Couple’s therapy is an investment in the health of your relationship.  It doesn’t matter if it’s a psychiatrist, books, CDs, or just making sure that you have date night once a month; there are all sorts of ways to maintain a relationship and ensure that our bond doesn’t break.  Relationships are like a bed of flowers.  It needs regular watering and love.  Without that, the garden withers away and dies.  I sound dramatic, but really, there’s nothing more important than couple’s therapy.

Do you and your spouse bicker constantly?  Do you feel like acrimony and anger are just around every corner?  I knew this couple that avoided each other almost at every turn.  I was friends with the husband, and he would tell me that they spent most of the evening away from each other, working on separate projects and generally keeping their interaction to a minimum.  I thought to myself, “What kind of marriage is that?”

I told them that their relationship needed a tune up, and right away!  There is no way that a married couple should feel that they need to be far away from each other.  Their marriage was on the rocks, but neither of them seemed to know it.  They just settled into a pattern, and that was that.

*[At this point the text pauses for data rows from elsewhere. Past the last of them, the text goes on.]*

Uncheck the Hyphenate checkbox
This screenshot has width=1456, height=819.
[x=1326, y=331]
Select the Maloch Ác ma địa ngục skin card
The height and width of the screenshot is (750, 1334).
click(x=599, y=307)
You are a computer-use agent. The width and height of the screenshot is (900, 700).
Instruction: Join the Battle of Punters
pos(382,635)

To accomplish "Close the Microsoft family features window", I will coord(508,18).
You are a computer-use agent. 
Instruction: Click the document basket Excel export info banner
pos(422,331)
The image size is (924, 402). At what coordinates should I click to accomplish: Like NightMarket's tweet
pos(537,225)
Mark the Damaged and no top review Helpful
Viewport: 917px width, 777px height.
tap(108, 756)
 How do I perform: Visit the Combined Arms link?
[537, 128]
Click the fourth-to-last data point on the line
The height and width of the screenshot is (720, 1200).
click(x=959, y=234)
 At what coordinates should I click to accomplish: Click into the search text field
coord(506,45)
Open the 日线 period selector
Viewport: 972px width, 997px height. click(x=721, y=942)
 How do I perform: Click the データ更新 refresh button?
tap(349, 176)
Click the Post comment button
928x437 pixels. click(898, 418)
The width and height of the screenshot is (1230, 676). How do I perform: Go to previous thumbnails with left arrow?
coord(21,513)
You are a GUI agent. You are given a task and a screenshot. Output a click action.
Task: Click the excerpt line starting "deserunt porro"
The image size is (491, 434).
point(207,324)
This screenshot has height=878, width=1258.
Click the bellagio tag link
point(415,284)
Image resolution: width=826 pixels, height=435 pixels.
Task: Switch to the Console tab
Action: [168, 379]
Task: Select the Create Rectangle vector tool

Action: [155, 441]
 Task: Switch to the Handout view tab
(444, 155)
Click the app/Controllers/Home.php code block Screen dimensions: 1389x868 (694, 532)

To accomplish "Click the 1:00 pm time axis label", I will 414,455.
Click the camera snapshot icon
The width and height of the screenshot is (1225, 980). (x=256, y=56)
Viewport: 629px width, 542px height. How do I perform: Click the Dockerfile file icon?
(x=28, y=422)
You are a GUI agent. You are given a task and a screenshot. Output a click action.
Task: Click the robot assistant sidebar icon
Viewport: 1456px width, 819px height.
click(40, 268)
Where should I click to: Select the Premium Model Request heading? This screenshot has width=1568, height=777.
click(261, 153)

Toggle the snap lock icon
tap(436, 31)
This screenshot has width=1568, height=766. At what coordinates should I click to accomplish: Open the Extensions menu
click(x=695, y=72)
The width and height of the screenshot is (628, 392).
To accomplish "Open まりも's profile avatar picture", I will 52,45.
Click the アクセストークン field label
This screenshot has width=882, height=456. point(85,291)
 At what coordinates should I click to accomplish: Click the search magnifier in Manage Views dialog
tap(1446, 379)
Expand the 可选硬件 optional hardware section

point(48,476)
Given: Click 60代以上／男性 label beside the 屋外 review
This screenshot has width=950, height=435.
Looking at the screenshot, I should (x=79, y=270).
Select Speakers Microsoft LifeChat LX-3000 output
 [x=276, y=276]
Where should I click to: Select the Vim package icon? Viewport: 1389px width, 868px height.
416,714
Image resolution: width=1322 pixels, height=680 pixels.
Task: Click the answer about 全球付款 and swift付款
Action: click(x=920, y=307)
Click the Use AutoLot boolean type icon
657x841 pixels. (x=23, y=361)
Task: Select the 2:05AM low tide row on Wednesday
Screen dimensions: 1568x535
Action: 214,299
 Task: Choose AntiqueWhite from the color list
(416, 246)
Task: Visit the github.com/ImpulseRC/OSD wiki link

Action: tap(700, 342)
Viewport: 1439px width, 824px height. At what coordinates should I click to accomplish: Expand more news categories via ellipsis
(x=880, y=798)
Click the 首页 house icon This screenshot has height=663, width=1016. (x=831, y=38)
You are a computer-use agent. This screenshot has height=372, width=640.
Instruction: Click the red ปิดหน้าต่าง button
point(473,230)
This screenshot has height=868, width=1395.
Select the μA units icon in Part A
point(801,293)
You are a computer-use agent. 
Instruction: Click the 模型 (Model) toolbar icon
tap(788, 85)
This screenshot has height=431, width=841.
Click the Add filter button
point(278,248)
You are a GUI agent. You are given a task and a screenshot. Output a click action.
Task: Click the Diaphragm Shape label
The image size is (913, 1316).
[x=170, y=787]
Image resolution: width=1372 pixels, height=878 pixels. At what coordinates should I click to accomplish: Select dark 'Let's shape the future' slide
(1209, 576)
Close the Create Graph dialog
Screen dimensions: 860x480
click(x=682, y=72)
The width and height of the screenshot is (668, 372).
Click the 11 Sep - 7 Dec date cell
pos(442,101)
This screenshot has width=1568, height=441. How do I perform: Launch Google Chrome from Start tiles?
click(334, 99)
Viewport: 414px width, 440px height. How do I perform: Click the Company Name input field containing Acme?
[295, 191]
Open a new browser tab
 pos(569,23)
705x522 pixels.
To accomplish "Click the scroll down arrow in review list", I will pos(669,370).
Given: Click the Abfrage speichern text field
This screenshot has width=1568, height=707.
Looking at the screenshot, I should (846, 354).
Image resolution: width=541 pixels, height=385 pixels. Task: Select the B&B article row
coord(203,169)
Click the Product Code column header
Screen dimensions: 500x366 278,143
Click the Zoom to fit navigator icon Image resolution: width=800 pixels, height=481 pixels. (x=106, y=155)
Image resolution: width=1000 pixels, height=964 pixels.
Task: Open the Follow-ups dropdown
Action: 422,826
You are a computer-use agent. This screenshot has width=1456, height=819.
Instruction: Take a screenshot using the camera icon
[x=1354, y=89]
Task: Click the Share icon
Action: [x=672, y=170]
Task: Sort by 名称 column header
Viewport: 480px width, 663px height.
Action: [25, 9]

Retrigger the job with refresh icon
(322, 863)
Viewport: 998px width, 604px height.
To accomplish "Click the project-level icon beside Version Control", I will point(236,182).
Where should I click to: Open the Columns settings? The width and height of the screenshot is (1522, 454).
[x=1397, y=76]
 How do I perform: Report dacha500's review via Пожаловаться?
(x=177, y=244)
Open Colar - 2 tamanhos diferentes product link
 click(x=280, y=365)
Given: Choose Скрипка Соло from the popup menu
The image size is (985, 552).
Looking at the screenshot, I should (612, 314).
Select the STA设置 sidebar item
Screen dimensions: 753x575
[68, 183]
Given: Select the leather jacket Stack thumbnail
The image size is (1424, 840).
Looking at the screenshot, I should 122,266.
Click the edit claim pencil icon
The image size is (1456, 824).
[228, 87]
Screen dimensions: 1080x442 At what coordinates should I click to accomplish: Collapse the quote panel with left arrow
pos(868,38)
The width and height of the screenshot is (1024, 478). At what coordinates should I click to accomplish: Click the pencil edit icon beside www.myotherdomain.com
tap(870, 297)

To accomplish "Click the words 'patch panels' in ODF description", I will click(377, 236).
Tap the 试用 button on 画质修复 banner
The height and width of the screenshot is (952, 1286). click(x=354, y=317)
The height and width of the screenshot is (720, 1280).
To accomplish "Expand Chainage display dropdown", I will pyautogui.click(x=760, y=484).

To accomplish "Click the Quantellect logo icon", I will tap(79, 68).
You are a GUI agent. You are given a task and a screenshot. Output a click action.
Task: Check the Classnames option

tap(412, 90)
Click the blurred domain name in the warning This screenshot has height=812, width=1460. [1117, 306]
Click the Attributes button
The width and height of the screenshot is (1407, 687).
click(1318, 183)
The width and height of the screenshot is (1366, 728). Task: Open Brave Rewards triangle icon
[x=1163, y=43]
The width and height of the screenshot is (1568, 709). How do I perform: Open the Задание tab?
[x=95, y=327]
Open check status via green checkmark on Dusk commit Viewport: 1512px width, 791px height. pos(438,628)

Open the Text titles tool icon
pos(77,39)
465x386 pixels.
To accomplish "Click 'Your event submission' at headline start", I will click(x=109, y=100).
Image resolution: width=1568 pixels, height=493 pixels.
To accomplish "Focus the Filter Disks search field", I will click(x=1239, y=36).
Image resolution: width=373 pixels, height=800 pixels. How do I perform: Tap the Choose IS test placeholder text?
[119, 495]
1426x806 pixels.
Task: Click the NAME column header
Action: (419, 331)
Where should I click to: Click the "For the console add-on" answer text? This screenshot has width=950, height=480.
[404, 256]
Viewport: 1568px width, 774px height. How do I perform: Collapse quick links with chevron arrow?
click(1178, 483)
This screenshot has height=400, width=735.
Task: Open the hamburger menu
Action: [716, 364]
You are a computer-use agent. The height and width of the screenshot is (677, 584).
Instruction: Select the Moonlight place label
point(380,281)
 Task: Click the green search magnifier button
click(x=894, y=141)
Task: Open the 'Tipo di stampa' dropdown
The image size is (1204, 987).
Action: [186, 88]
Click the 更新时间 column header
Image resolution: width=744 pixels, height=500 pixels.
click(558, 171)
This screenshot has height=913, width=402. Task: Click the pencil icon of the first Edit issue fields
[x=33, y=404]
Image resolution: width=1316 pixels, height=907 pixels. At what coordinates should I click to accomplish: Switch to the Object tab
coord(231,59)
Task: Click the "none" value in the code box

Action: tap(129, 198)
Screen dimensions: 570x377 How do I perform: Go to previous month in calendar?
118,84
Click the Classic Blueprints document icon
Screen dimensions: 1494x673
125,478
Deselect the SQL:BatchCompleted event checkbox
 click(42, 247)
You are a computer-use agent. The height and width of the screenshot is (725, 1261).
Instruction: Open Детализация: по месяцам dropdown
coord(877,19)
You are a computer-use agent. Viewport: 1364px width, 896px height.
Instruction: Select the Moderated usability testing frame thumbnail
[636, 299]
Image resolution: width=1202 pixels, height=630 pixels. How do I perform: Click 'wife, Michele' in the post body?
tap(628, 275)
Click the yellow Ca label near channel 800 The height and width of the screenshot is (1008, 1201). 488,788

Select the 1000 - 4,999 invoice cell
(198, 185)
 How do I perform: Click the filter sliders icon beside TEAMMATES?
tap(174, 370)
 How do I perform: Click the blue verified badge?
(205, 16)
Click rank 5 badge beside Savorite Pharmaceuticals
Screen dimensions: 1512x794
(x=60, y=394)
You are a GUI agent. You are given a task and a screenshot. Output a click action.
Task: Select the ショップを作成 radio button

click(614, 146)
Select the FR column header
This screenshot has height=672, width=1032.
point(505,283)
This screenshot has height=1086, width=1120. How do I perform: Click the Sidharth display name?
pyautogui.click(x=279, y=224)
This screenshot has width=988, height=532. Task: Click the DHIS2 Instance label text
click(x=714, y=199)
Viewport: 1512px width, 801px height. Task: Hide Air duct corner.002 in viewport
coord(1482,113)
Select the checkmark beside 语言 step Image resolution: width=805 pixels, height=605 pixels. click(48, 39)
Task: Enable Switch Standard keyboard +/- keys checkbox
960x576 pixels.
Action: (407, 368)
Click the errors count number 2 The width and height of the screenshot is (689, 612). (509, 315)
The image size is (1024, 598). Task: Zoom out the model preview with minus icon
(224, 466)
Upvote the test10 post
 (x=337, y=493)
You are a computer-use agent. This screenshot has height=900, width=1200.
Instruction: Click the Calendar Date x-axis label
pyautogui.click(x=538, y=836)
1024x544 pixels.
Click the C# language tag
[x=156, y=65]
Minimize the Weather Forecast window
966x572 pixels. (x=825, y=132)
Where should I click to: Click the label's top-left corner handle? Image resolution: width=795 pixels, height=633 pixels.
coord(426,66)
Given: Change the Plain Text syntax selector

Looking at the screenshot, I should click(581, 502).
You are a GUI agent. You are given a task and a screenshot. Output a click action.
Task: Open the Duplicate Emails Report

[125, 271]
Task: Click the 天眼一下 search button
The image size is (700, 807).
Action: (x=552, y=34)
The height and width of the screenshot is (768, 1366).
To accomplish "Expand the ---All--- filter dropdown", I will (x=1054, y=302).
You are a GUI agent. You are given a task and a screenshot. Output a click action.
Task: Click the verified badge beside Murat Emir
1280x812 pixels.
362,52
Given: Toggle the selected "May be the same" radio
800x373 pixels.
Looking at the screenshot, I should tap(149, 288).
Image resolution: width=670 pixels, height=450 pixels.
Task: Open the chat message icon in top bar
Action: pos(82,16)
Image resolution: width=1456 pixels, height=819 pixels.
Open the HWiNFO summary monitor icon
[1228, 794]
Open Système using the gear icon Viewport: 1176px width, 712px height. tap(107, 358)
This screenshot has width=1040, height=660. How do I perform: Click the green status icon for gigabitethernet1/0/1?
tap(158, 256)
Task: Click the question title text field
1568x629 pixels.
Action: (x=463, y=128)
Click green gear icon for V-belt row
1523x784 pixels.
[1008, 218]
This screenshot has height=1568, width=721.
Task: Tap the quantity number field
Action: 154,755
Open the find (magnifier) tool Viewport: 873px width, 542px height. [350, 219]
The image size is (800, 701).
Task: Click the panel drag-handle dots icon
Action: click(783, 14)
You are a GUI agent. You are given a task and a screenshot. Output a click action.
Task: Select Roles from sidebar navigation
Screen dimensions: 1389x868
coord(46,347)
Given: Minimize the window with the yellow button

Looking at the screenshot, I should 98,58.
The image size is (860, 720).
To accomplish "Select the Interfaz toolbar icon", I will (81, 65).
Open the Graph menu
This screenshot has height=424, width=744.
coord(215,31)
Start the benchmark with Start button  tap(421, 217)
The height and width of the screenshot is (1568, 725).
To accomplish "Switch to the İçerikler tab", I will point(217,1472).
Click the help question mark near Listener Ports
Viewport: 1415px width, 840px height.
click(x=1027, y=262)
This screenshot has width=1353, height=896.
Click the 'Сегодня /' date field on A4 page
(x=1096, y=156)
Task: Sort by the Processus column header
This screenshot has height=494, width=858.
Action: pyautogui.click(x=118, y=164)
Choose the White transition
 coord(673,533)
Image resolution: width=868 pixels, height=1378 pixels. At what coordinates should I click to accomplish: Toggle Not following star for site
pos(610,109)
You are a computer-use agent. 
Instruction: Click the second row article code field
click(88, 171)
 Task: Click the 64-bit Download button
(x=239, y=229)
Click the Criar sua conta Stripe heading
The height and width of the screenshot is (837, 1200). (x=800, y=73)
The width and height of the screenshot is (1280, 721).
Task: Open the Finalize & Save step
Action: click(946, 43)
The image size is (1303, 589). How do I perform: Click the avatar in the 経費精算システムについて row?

I bought the husband a series of CDs off of Amazon for him and his wife to watch.  I knew that he wasn’t going to take the initiative to do things himself, even though I tried to give the best advice I could.  Sometimes people need to hear things from strangers.  They started working on their relationship and diligently did the exercises necessary to rebuild intimacy between them.  They breathed new life into their relationship.

Even if things are going well, do not neglect couples therapy.  You may have a problem, and it may be growing bigger right under your nose without you knowing it!